Zu erledigen:
A – Erkläre in ein bis drei Sätzen, welche Ziele die EU-Kommission laut dem Text zur Entsenderichtlinie mit ihren vorgeschlagenen Änderungen verfolgt.
B – Führe den Text über die Reform der Entsenderichtlinie nach seinem letzten Satz weiter.

Angezeigter Text:
Gerechtere Löhne und fairer Wettbewerb: EU-Kommission schlägt Reform der Entsenderichtlinie vor

Gleicher Lohn für gleiche Arbeit: Gemäß diesem Grundsatz hat die Europäische Kommission gestern (Dienstag) einen Vorschlag vorgelegt, mit dem sie die 20 Jahre alten Regeln zur Entsendung von Arbeitnehmern in der EU umfassend reformieren will.

Die Änderungen betreffen die Entlohnung entsandter Arbeitnehmer einschließlich der Unterauftragsvergabe, die Vorschriften für Leiharbeitnehmer und die langfristige Entsendung. Unter anderem schlägt die Kommission vor, dass die durch allgemein verbindliche Tarifverträge festgelegten Vorschriften für entsandte Arbeitnehmer aller Wirtschaftszweige verbindlich werden.

"Der Rechtsrahmen für die Entsendung, den wir heute mit unserem Vorschlag vorgelegt haben, ist klar, gerecht und leicht durchsetzbar,“ sagte diefür Beschäftigung, Soziales, Qualifikationen und Arbeitskräftemobilität zuständige EU-Kommissarin Marianne Thyssen. Mit den vorgeschlagenen Änderungen will die EU-Kommission die Arbeitnehmer besser schützen, für mehr Transparenz und größerer Rechtsklarheit sorgen sowie gleiche Wettbewerbsbedingungen für inländische wie entsendende Unternehmen gewährleisten.

Zwischen 2010 und 2014 hat sich die Anzahl der Entsendungen fast verdoppelt. Im Jahr 2014 wurden etwa 1,9 Mio. europäische Arbeitnehmer in andere Mitgliedstaaten entsandt. Nach Deutschland kamen über 400.000 Arbeitnehmer, die meisten von ihnen aus dem Nachbarland Polen. Aus Deutschland wurden fast 256.000 Arbeitnehmer entsendet. Die meisten arbeiteten in den Niederlanden.

Entlohnung entsandter Arbeitnehmer

Die wichtigste Änderung betrifft die Lohnsätze, auf die ein entsandter Arbeitnehmer Anspruch hat. Die derzeitige Richtlinie schreibt lediglich vor, dass für entsandte Arbeitnehmer die Mindestlohnsätze gelten. Der neue Vorschlag sieht vor, dass die gleichen Vergütungsvorschriften wie im Aufnahmemitgliedstaat gelten, so wie sie in Rechtsvorschriften oder allgemein verbindlichen Tarifverträgen festgelegt sind. Für entsandte und lokale Arbeitnehmer werden demnach die gleichen Vergütungsvorschriften gelten.

Verfügbare Daten:
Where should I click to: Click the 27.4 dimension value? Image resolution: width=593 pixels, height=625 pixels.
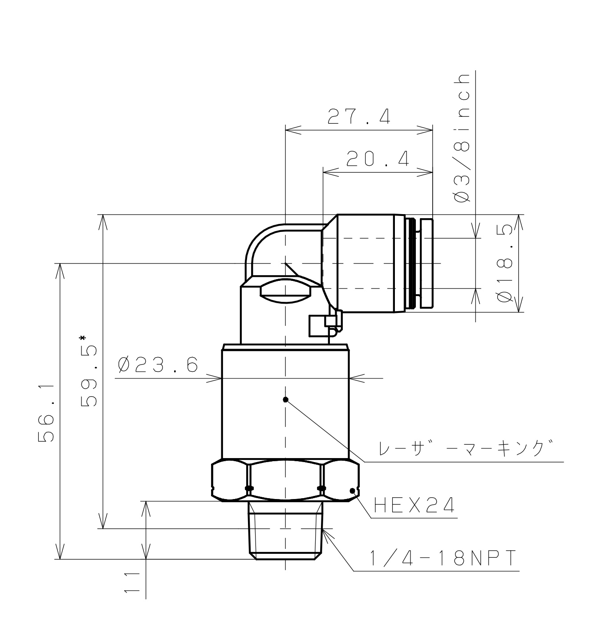pyautogui.click(x=359, y=117)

Antworten:
A – Die EU-Kommission will entsandte Arbeitnehmer besser schützen und für mehr Transparenz und größere Rechtsklarheit sorgen. Außerdem sollen inländische und entsendende Unternehmen gleiche Wettbewerbsbedingungen erhalten. Der Vorschlag folgt dem Grundsatz „Gleicher Lohn für gleiche Arbeit“.

B –
Häufig umfasst die Vergütung nicht nur die Mindestlohnsätze, sondern auch andere Bestandteile wie Prämien oder Zulagen wie beispielsweise Weihnachtsgeld, Erhöhungen des Arbeitsentgelts aufgrund des Dienstalters aber auch Schlechtwettergeld oder Zulagen für besondere Arbeiten. Die Mitgliedstaaten müssen auf transparente Weise die verschiedenen Bestandteile angeben, aus denen sich die Vergütung in ihrem Hoheitsgebiet zusammensetzt. Diese Bestandteile müssen nun – sofern sie in Rechtsvorschriften oder in allgemein verbindlichen Tarifverträgen festgelegt sind – bei der Entlohnung entsandter Arbeitnehmer berücksichtigt werden.

Der Vorschlag stellt sicher, dass entsandte Arbeitnehmer entgeltrechtlich genauso behandelt werden wie lokale Arbeitnehmer.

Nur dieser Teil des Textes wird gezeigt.